Growing up in Clonakilty, McCarthy’s family bought fish at the quayside and eggs from local farms. Her father was principal of the local community college and, like two of her siblings, she was initially headed for the classroom, but her interest in commerce took over and she completed an MBS at Smurfit Business School and has also studied at Harvard.
She has worked with Bord Bia for over two decades, spending much of that time overseas after completing the European Orientation Programme. “How the programme was structured at the time was helping the Irish industry in general look towards the opportunities for exports and then helping young people get languages to facilitate that journey,” she explains.
The food industry was the biggest beneficiary of that programme and while McCarthy initially entered it to work in exports generally, food was where she found herself thriving. Now, she’s brought the expertise gained abroad home to the businesses that need it.
“Understanding what the market is saying and doing is the essential part for anybody who wants to be in the export world… anybody who wants to keep themselves fresh has to be talking to the consumer,” she says.
“I was fabulously lucky by spending 10 years overseas in two different markets and that gave me a really solid grounding and training in understanding that the market comes first.”
She believes that understanding the consumer’s ethos and behaviour by walking in their shoes is the major advantage of working abroad. McCarthy can‘t speculate as to whether her experience in Europe was a deciding factor in her appointment, but it can’t have hurt.
Although currency volatility has already occurred as a result of the decision (adversely affecting the mushroom industry in particular), Brexit is starting to move into the next phase, she says, with commercial decisions starting to be made. It is “the biggest single issue for the food industry in all aspects,” she says.
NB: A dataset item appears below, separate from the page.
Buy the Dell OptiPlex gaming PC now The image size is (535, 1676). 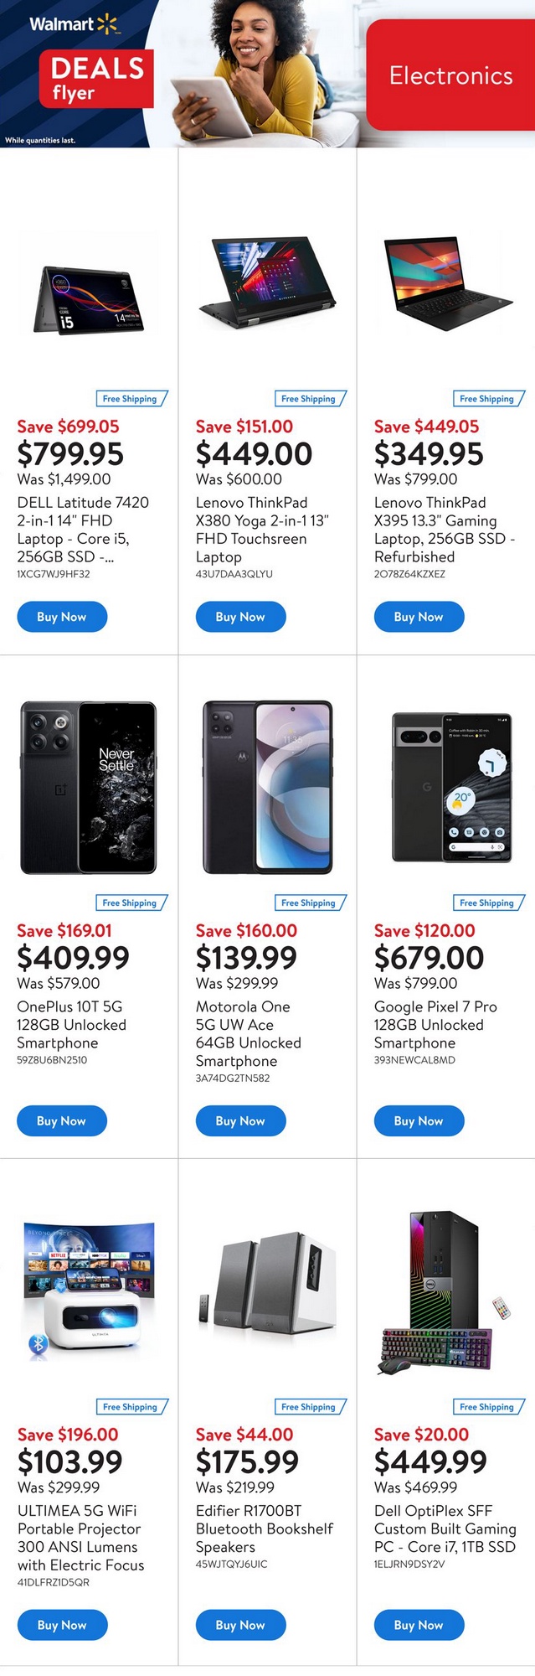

“We have a Brexit meeting every single week here in Bord Bia, that’s a cross-divisional group chaired by myself and that looks at all of the different risk factors that we’re facing. During the month of March we also launched a Brexit barometer to get a much better feel for the pressures our customers are facing and we worked through with our clients over 100 different questions in 100 different areas they felt were at risk for them. That ranged right through supply chain, currency concerns, innovation concerns, labour concerns, knowledge of tariffs etc.”
Bord Bia is now analysing the data gleaned from that process, in terms of market prioritisation, increasing its presence in discussions with UK customers and understanding customers worldwide.
“One of the consequences of Brexit is that it has probably increased the appetite of companies within the food industry to jump out of the UK faster than they otherwise might have done so,” explains McCarthy.
China is Ireland’s second biggest market for pork and dairy, while negotiations for beef access are ongoing. New Bord Bia offices have opened in Warsaw and Singapore within the past year “to ensure that our people are in the right places to do the right business,” while a complete market prioritisation analysis is about to go out to tender, ensuring that Irish producers are focusing on the right markets.
“It’s very challenging, there’s a lot of moving parts and it’s very complex. There’s a lot of change going on and we’re embracing that change, there’s no point hiding from it. We want to position the organisation as being ready, agile and up for whatever challenge awaits us,” explains McCarthy.
Throughout her career, she has worked with people “who do things brilliantly” and this has hugely influenced her.
“It really stretches you, shows you the importance of planning, having ambition and being brave.”
McCarthy is a firm believer in giving back and sits on the board of children’s charity Blossom Ireland. She’s also an advocate for women in agribusiness and the food industry.
“We would love to have more women in the industry, it’s a priority for us. We did a women in agribusiness event recently and it’s something we will be pursuing, to make sure we can get as many women as possible to achieve.”
Life at the top of Bord Bia is challenging, and she acknowledges that she’s luckier than most women, with a husband who stays at home.
“I’ve been very lucky to have absolute freedom to adjust to the new role… behind every woman is a great guy and it’s a phenomenal asset to have that.”
Her advice to women embarking on their careers? “Be ambitious, work hard, believe in yourself.”